### EXERCISE MATERIALS
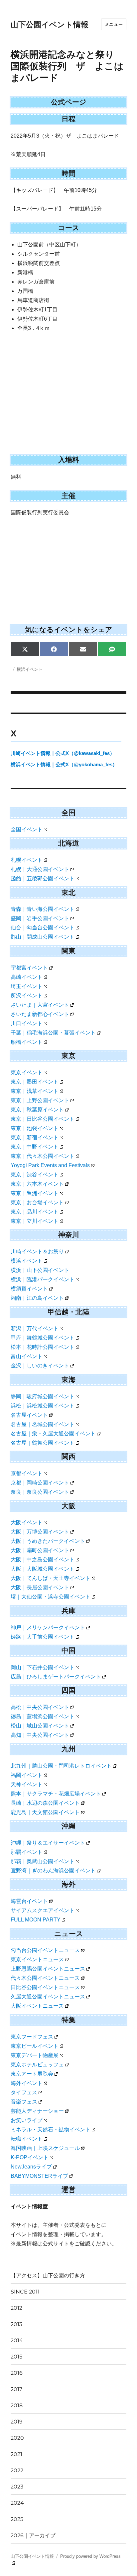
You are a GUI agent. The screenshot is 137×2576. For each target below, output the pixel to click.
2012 (16, 2308)
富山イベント (27, 1356)
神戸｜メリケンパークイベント (48, 1627)
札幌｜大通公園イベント (40, 869)
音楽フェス (24, 2102)
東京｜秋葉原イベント (37, 1109)
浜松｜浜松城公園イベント (42, 1406)
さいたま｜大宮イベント (40, 1005)
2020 (17, 2438)
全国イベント (27, 829)
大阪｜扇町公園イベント (40, 1550)
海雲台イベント (29, 1901)
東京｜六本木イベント (37, 1184)
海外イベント (27, 2083)
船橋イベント (27, 1042)
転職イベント (27, 2139)
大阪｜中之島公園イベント (42, 1559)
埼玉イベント (27, 986)
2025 (17, 2519)
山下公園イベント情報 (49, 24)
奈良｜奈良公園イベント (40, 1492)
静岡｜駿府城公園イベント (42, 1396)
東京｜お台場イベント (37, 1202)
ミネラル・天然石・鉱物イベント (50, 2129)
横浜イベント (30, 669)
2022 (17, 2470)
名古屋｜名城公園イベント (42, 1424)
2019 (17, 2422)
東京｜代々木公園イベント (42, 1156)
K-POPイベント (30, 2157)
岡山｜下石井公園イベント (42, 1667)
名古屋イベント (29, 1415)
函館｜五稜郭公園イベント (42, 878)
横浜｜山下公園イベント (40, 1270)
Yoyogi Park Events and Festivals (50, 1165)
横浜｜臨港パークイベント (42, 1279)
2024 (17, 2503)
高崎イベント (27, 977)
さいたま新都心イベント (40, 1014)
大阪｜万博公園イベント (40, 1532)
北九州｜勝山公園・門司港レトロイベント (61, 1766)
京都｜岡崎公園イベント (40, 1482)
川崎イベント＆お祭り (37, 1251)
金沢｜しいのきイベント (40, 1365)
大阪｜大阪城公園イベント (42, 1569)
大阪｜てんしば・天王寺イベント (50, 1578)
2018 (17, 2405)
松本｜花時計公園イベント (42, 1347)
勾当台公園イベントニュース (45, 1950)
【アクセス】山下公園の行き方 (48, 2275)
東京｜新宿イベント (35, 1137)
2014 (17, 2340)
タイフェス (24, 2092)
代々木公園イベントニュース (45, 1978)
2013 (16, 2324)
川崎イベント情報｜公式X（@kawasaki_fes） (63, 753)
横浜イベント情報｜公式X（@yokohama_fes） (64, 764)
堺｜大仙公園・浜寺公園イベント (50, 1597)
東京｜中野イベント (35, 1147)
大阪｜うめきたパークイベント (48, 1541)
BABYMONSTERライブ (39, 2176)
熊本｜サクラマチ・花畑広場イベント (56, 1793)
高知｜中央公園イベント (40, 1735)
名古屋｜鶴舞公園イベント (42, 1443)
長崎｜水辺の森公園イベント (45, 1803)
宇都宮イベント (29, 968)
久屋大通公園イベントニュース (48, 1996)
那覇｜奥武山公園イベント (42, 1861)
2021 (16, 2454)
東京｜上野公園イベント (40, 1100)
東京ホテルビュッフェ (37, 2064)
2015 (16, 2357)
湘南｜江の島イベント (37, 1298)
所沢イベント (27, 995)
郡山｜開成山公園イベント (42, 937)
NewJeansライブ (31, 2166)
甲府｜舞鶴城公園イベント (42, 1338)
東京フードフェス (32, 2037)
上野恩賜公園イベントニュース (48, 1969)
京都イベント (27, 1473)
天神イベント (27, 1784)
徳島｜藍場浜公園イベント (42, 1716)
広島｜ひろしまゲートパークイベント (56, 1676)
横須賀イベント (29, 1288)
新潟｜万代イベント (35, 1328)
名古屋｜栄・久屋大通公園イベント (53, 1433)
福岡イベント (27, 1775)
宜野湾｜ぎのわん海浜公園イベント (53, 1870)
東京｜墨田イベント (35, 1082)
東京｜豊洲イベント (35, 1193)
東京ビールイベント (35, 2046)
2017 (16, 2389)
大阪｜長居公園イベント (40, 1587)
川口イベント (27, 1023)
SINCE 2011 (25, 2292)
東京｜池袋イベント (35, 1128)
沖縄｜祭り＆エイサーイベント (48, 1843)
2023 (17, 2486)
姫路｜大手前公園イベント (42, 1637)
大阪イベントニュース (37, 2006)
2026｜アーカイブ (33, 2535)
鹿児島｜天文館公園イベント (45, 1812)
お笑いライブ (27, 2120)
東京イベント (27, 1072)
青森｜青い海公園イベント (42, 909)
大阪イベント (27, 1522)
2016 (17, 2373)
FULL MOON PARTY (36, 1919)
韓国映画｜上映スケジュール (45, 2148)
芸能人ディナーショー (37, 2111)
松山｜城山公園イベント (40, 1725)
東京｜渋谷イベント (35, 1174)
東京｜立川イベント (35, 1221)
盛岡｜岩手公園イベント (40, 918)
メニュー (114, 24)
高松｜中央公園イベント (40, 1707)
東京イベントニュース (37, 1959)
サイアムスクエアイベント (42, 1910)
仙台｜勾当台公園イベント (42, 927)
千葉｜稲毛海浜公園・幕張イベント (53, 1033)
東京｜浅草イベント (35, 1091)
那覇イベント (27, 1852)
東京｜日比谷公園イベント (42, 1119)
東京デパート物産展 (35, 2055)
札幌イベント (27, 860)
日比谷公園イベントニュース (45, 1987)
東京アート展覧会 (32, 2074)
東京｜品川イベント (35, 1212)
######
◆ **BRIEF**
Drop the images; return the entries above exactly as they appear.

◆ **EXERCISE SOLUTION**
You are a GUI agent. The screenshot is 137×2576. For each target below, output the pixel to click.
2012 (16, 2308)
富山イベント (27, 1356)
神戸｜メリケンパークイベント (48, 1627)
札幌｜大通公園イベント (40, 869)
音楽フェス (24, 2102)
東京｜秋葉原イベント (37, 1109)
浜松｜浜松城公園イベント (42, 1406)
さいたま｜大宮イベント (40, 1005)
2020 (17, 2438)
全国イベント (27, 829)
大阪｜扇町公園イベント (40, 1550)
海雲台イベント (29, 1901)
東京｜六本木イベント (37, 1184)
海外イベント (27, 2083)
船橋イベント (27, 1042)
転職イベント (27, 2139)
大阪｜中之島公園イベント (42, 1559)
埼玉イベント (27, 986)
2025 (17, 2519)
山下公園イベント情報 (49, 24)
奈良｜奈良公園イベント (40, 1492)
静岡｜駿府城公園イベント (42, 1396)
東京｜お台場イベント (37, 1202)
ミネラル・天然石・鉱物イベント (50, 2129)
横浜イベント (30, 669)
2022 (17, 2470)
名古屋｜名城公園イベント (42, 1424)
2019 (17, 2422)
東京｜代々木公園イベント (42, 1156)
K-POPイベント (30, 2157)
岡山｜下石井公園イベント (42, 1667)
名古屋イベント (29, 1415)
函館｜五稜郭公園イベント (42, 878)
横浜｜山下公園イベント (40, 1270)
Yoyogi Park Events and Festivals (50, 1165)
横浜｜臨港パークイベント (42, 1279)
2024 (17, 2503)
高崎イベント (27, 977)
さいたま新都心イベント (40, 1014)
大阪｜万博公園イベント (40, 1532)
北九州｜勝山公園・門司港レトロイベント (61, 1766)
京都｜岡崎公園イベント (40, 1482)
川崎イベント＆お祭り (37, 1251)
金沢｜しいのきイベント (40, 1365)
大阪｜大阪城公園イベント (42, 1569)
大阪｜てんしば・天王寺イベント (50, 1578)
2018 (17, 2405)
松本｜花時計公園イベント (42, 1347)
勾当台公園イベントニュース (45, 1950)
【アクセス】山下公園の行き方 (48, 2275)
東京｜新宿イベント (35, 1137)
2014 (17, 2340)
タイフェス (24, 2092)
代々木公園イベントニュース (45, 1978)
2013 (16, 2324)
川崎イベント情報｜公式X（@kawasaki_fes） (63, 753)
横浜イベント情報｜公式X（@yokohama_fes） (64, 764)
堺｜大仙公園・浜寺公園イベント (50, 1597)
東京｜中野イベント (35, 1147)
大阪｜うめきたパークイベント (48, 1541)
BABYMONSTERライブ (39, 2176)
熊本｜サクラマチ・花畑広場イベント (56, 1793)
高知｜中央公園イベント (40, 1735)
名古屋｜鶴舞公園イベント (42, 1443)
長崎｜水辺の森公園イベント (45, 1803)
宇都宮イベント (29, 968)
久屋大通公園イベントニュース (48, 1996)
那覇｜奥武山公園イベント (42, 1861)
2021 (16, 2454)
東京｜上野公園イベント (40, 1100)
東京ホテルビュッフェ (37, 2064)
2015 (16, 2357)
湘南｜江の島イベント (37, 1298)
所沢イベント (27, 995)
郡山｜開成山公園イベント (42, 937)
NewJeansライブ (31, 2166)
甲府｜舞鶴城公園イベント (42, 1338)
東京フードフェス (32, 2037)
上野恩賜公園イベントニュース (48, 1969)
京都イベント (27, 1473)
天神イベント (27, 1784)
徳島｜藍場浜公園イベント (42, 1716)
広島｜ひろしまゲートパークイベント (56, 1676)
横須賀イベント (29, 1288)
新潟｜万代イベント (35, 1328)
名古屋｜栄・久屋大通公園イベント (53, 1433)
福岡イベント (27, 1775)
宜野湾｜ぎのわん海浜公園イベント (53, 1870)
東京｜墨田イベント (35, 1082)
東京｜豊洲イベント (35, 1193)
東京ビールイベント (35, 2046)
2017 (16, 2389)
大阪｜長居公園イベント (40, 1587)
川口イベント (27, 1023)
SINCE 2011 (25, 2292)
東京｜池袋イベント (35, 1128)
沖縄｜祭り＆エイサーイベント (48, 1843)
2023 (17, 2486)
姫路｜大手前公園イベント (42, 1637)
大阪イベントニュース (37, 2006)
2026｜アーカイブ (33, 2535)
鹿児島｜天文館公園イベント (45, 1812)
お笑いライブ (27, 2120)
東京イベント (27, 1072)
青森｜青い海公園イベント (42, 909)
大阪イベント (27, 1522)
2016 (17, 2373)
FULL MOON PARTY (36, 1919)
韓国映画｜上映スケジュール (45, 2148)
芸能人ディナーショー (37, 2111)
松山｜城山公園イベント (40, 1725)
東京｜渋谷イベント (35, 1174)
東京｜立川イベント (35, 1221)
盛岡｜岩手公園イベント (40, 918)
メニュー (114, 24)
高松｜中央公園イベント (40, 1707)
東京イベントニュース (37, 1959)
サイアムスクエアイベント (42, 1910)
仙台｜勾当台公園イベント (42, 927)
千葉｜稲毛海浜公園・幕張イベント (53, 1033)
東京｜浅草イベント (35, 1091)
那覇イベント (27, 1852)
東京｜日比谷公園イベント (42, 1119)
東京デパート物産展 (35, 2055)
札幌イベント (27, 860)
日比谷公園イベントニュース (45, 1987)
東京アート展覧会 (32, 2074)
東京｜品川イベント (35, 1212)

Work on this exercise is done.